Ces objets, tels que les systèmes de surveillance du trafic réseau pour le contrôle du débit et des flux ou les systèmes de gestion des informations et des événements de sécurité, ne seraient pas les seuls à être qualifiés de 'critiques'.
Le document de compromis ajoute en effet également à cette liste les objets issus du domaine de l'Internet, des objets jouant un rôle majeur dans la gestion d’un système ou ceux pouvant nuire à d’autres produits, comme les logiciels d’accès à distance, les systèmes d’exploitation ou encore les navigateurs intégrés.

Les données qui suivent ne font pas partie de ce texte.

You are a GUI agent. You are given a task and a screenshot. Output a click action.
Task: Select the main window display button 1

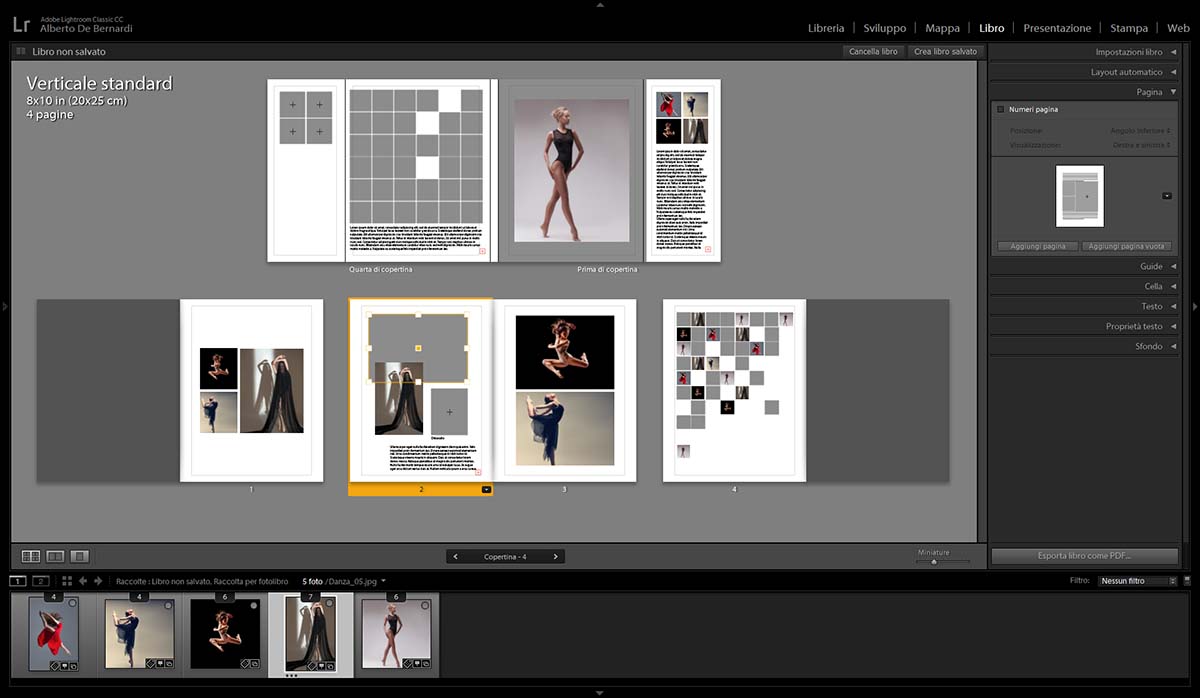tap(19, 580)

D’autres produits pourraient, eux, être qualifiés de 'hautement critiques', s’ils cochent les cases des deux options qui permettent de qualifier un objet de 'critique', tels que les outils d’authentification à distance ou encore les réseaux privés virtuels.
Par ailleurs, le document de compromis prévoit que les fournisseurs d’objets 'hautement critiques' pourraient se voir contraints par la Commission européenne d’obtenir un 'certificat de cybersécurité'.
Pour justifier la demande d'obtention d'un certificat, la Commission devrait se baser sur les critères recensés dans la catégorie des objets 'hautement critiques' et analyser l’impact potentiel de ces objets sur les entités 'essentielles' tombant sous le coup de la directive révisée 'NIS2', qui doit garantir un niveau commun élevé de cybersécurité dans toute l’UE (EUROPE 13072/30).